Cancer is an established risk factor for venous thromboembolism (1).

A relationship between thrombosis and malignancy has been suspected since the times of Virchow and Trousseau

  • Trousseau is considered to be the first to have recognised a relation between venous thromboembolism (VTE) and malignancy (2)
  • in 1935 Illtyd James and Matheson report the observation of a patient with occult cancer at time of his venous thrombosis (3)

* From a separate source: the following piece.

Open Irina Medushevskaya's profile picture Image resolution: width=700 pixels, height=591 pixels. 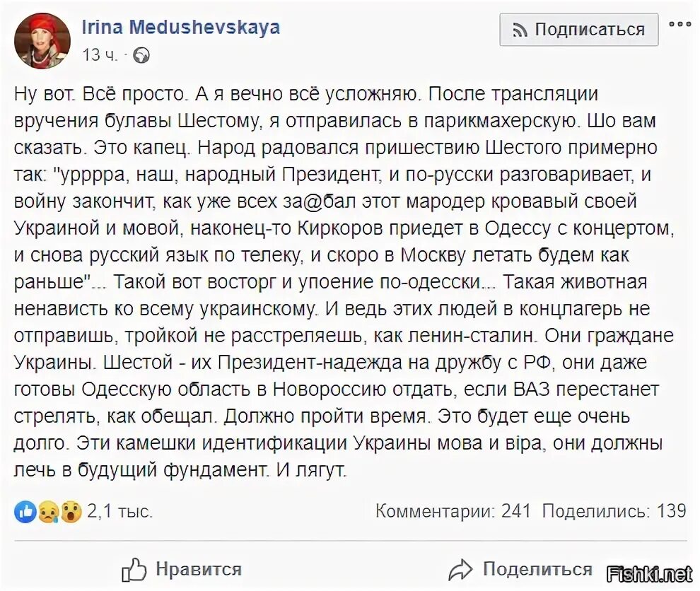[43, 40]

Idiopathic VTE and concomitant cancer:

  • prevalence of occult cancer in patients with secondary VTE is comparable with the prevalence of cancer in the general population, while the prevalence of occult cancer in patients with idiopathic VTE is 4-10% (2)
  • a large prospective follow-up study was undertaken by Oudega et al (4):
    • a total of 430 consecutive patients without known malignancy, but with proven DVT were included in the study and compared with a control group of 442 primary care patients, matched according to age and sex. Previously unrecognised, occult malignancy was considered present if a new malignancy was diagnosed within 2 years following DVT diagnosis (DVT group) or inclusion in the control group. Patients with DVT were categorised in to those with unprovoked idiopathic DVT and those with risk factors for DVT (that is, secondary DVT)
    • during the 2-year follow-up period, a new malignancy was diagnosed 3.6 times more often in patients with idiopathic DVT than in the control group (2-year incidence: 7.4% and 2.0%, respectively). The incidence in patients with secondary DVT was 2.6%; similar to the control patients
    • the study authors stated "Patients with idiopathic (unprovoked) DVT have an elevated risk of malignancy. The risk in patients with known risk factors (secondary DVT), is nearly the same as in the population at large. These findings in primary care are the same as those known from secondary care"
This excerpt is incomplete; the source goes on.